- **Text excerpt**:
^^^^^^^^

= Giorgio Koukl =

Giorgio Koukl (born Jiří Koukl in 1953) is a Czech-Swiss composer, pianist and musical journalist. He lives in Lugano, Switzerland.

==Life and career==
Koukl was born on born 1953 in Prague, Czechoslovakia. His family roots were going back to Belarusian noble family of Grigori Minaiev.

Through studies with Rudolf Firkušný, Nikita Magaloff, Stanislav Neuhaus and Carlo Vidusso, Koukl was first introduced to the piano music of Bohuslav Martinů. Koukl, considered now as one of the major world specialists of Parisian music of the twenties and of the "silver age" composers from Saint Petersburg, has recorded the only one existing complete set of solo piano music of Martinů, released between November 2006 and August 2009, a 5-CD set of complete vocal music of Martinů and a 2-CD set of Martinů's complete piano and orchestra.

A series of eight CDs of the complete solo piano music of Alexander Tcherepnin added to his discography the valuations as best CD of the month (four times), best CD of the year (2 times), so as the recordings of Vítězslava Kaprálová, Paul Le Flem (French prize Diapason d'Or), Witold Lutoslawski (first world recordings), Arthur Lourié (first world recording), Tibor Harsanyi, (a project completed in January 2021, all first world recording), Carl Maria von Weber, Johannes Brahms,Alexandre Tansman, and the complete piano and two pianos work recording of Vittorio Rieti.

He also worked on a release of Claude Delvincourt complete piano work for Brilliant Classics.
Giorgio Koukl is an honorary member of the International Martinů society.

^^^^^^^^

- **Prompt A**: List the teachers named in the Giorgio Koukl biography through whose instruction he first encountered Martinů's piano music.
- **Prompt B**: Reproduce word for word the part of the Giorgio Koukl biography that begins at the words "Giorgio Koukl (born" and ends after "of Grigori Minaiev.".

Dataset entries
^^^^^^^^

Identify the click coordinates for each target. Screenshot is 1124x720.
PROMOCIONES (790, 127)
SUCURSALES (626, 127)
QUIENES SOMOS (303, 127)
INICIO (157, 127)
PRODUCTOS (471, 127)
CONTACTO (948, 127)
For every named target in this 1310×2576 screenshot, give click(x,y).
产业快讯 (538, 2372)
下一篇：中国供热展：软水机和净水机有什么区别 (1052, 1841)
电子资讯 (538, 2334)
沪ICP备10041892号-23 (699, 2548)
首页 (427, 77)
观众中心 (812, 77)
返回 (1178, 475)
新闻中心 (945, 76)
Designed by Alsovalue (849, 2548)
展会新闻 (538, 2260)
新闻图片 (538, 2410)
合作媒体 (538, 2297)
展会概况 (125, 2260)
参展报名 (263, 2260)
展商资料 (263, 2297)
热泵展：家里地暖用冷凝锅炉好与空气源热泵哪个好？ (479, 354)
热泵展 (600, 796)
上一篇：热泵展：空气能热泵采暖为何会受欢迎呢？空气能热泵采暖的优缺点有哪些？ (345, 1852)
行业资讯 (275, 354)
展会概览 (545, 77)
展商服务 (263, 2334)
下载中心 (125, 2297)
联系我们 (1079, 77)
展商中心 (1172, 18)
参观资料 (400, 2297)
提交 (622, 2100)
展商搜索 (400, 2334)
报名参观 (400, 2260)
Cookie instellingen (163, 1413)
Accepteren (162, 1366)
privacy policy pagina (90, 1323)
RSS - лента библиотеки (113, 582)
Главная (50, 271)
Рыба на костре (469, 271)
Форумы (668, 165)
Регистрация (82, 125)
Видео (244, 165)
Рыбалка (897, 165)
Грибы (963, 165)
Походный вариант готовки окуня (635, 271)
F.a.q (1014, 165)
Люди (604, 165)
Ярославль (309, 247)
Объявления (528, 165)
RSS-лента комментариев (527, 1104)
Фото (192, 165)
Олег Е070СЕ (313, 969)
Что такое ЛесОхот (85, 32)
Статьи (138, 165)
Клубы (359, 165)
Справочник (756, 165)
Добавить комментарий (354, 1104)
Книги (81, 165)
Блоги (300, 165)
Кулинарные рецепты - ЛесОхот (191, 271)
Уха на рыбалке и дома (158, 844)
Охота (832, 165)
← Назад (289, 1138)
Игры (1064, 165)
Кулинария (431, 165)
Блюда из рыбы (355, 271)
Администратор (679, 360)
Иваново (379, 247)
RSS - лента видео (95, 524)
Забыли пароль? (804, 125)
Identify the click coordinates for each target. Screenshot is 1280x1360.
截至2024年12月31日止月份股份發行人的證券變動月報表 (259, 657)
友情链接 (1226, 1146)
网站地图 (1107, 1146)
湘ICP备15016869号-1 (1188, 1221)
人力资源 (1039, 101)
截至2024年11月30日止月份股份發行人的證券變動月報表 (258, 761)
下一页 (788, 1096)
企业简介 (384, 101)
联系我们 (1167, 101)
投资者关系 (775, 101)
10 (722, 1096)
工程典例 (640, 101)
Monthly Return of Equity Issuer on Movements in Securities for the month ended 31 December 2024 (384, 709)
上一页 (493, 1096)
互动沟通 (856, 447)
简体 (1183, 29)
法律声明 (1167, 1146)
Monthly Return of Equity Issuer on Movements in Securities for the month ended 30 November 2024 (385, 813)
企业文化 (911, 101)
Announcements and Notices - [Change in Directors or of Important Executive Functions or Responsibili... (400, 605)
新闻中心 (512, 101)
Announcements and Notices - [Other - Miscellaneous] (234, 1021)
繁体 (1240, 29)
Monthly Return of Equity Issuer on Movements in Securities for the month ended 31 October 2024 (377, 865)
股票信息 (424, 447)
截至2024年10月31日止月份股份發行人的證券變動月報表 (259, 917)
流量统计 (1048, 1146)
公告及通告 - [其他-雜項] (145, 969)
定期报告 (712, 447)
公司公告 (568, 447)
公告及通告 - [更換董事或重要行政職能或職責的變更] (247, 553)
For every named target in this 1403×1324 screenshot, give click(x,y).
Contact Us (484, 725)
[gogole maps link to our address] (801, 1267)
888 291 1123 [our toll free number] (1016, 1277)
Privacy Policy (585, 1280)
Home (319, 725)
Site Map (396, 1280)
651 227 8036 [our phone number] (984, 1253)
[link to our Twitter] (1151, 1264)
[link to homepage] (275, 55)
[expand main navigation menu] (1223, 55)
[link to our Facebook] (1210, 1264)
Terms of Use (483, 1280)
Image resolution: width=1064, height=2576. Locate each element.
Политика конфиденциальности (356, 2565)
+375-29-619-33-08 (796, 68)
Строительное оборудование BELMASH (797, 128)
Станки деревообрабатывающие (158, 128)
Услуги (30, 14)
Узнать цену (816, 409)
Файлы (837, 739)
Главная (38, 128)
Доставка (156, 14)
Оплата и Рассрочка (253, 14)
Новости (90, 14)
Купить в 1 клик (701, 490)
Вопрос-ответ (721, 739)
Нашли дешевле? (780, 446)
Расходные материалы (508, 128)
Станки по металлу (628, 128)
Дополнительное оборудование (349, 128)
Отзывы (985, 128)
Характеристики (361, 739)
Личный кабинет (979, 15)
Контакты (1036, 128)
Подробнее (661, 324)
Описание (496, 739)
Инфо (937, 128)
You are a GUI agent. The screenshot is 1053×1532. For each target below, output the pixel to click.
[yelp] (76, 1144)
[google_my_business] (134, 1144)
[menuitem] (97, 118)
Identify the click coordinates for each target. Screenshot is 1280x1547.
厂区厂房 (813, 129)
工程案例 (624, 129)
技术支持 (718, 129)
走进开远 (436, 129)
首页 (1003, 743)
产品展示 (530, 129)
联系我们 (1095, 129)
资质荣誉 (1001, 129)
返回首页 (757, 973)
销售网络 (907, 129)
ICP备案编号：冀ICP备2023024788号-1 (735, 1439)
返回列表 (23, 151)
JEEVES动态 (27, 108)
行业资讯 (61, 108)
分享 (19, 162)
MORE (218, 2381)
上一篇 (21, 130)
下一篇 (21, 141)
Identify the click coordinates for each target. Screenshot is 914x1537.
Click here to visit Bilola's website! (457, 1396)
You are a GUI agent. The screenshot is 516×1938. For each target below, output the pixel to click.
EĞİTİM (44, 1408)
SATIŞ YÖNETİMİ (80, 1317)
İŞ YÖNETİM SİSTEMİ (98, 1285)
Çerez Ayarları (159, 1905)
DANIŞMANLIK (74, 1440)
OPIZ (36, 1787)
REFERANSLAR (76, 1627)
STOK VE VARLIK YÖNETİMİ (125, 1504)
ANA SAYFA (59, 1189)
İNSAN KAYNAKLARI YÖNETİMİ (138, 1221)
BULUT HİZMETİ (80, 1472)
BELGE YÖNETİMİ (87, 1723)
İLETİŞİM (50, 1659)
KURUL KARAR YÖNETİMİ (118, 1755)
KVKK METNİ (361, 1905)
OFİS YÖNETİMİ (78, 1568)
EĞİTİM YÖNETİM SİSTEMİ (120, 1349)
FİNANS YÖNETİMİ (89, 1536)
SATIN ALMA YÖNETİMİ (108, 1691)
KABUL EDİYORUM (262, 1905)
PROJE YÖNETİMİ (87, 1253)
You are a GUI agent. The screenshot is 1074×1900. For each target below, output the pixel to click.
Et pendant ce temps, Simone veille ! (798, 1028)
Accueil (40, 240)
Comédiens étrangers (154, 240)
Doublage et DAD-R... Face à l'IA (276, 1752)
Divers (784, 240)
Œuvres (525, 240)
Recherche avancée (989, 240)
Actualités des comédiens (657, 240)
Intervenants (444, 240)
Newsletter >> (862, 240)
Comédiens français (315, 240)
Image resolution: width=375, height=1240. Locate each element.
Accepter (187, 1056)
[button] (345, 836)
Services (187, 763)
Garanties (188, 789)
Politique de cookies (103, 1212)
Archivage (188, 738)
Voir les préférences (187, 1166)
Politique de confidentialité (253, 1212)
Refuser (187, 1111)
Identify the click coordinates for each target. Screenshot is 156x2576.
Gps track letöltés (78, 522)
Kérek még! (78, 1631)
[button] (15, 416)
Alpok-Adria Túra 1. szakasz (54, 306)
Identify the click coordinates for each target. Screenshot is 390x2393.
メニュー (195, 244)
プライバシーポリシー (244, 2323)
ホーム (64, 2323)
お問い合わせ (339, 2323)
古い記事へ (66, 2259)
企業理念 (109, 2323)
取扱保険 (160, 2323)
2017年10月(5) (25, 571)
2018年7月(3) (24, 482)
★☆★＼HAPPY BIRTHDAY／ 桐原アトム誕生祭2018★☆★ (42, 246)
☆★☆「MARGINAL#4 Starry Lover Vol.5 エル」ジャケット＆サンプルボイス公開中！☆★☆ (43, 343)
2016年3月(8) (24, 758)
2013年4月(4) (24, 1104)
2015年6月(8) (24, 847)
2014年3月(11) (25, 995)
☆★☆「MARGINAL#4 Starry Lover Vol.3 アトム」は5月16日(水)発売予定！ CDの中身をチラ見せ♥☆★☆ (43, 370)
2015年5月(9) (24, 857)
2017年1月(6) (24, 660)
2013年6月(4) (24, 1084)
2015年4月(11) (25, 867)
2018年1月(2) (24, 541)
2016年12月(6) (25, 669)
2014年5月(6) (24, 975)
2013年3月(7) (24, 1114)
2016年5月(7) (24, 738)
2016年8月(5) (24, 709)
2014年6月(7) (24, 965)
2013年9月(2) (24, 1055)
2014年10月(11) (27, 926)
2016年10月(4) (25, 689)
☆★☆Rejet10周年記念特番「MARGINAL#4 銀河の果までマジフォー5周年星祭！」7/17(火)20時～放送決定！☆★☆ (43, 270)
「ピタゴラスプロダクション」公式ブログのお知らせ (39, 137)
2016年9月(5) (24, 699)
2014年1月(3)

^^^^^^^^

- **Problem solution A**: Rudolf Firkušný, Nikita Magaloff, Stanislav Neuhaus, Carlo Vidusso

- **Problem solution B**:
Giorgio Koukl (born Jiří Koukl in 1953) is a Czech-Swiss composer, pianist and musical journalist. He lives in Lugano, Switzerland.

==Life and career==
Koukl was born on born 1953 in Prague, Czechoslovakia. His family roots were going back to Belarusian noble family of Grigori Minaiev.